◆ Problem to work on
Copy out exactly the lines that begin with the one containing "BOTULINUMS TOXINS (107, 782)" and continue until the last line of the material.

◆ Record set

────────

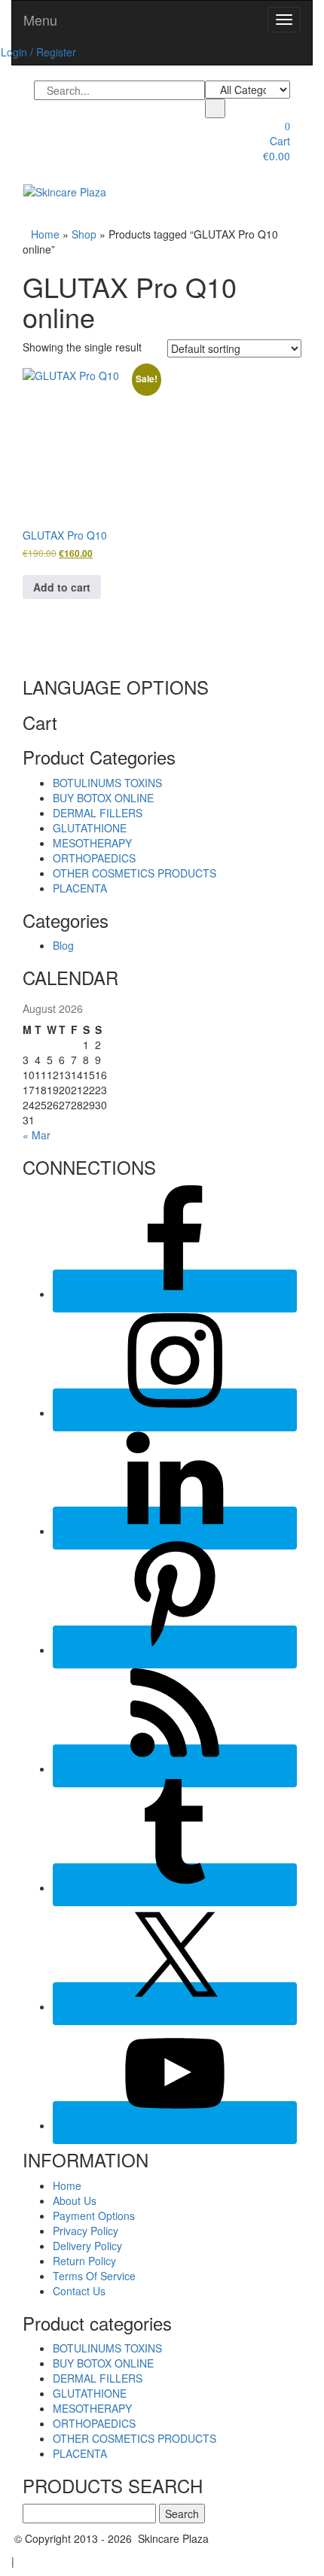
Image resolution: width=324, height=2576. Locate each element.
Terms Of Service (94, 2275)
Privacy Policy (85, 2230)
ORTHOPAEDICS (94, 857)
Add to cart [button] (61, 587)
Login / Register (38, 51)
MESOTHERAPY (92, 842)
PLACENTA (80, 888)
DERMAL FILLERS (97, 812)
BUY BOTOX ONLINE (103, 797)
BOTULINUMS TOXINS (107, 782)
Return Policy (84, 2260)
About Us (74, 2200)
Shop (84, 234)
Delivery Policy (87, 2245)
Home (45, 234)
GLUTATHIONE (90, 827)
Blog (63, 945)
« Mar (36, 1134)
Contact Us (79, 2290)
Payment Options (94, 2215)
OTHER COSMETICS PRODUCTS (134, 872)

────────

◆ Answer for this exercise
BOTULINUMS TOXINS (107, 782)
Return Policy (84, 2260)
About Us (74, 2200)
Shop (84, 234)
Delivery Policy (87, 2245)
Home (45, 234)
GLUTATHIONE (90, 827)
Blog (63, 945)
« Mar (36, 1134)
Contact Us (79, 2290)
Payment Options (94, 2215)
OTHER COSMETICS PRODUCTS (134, 872)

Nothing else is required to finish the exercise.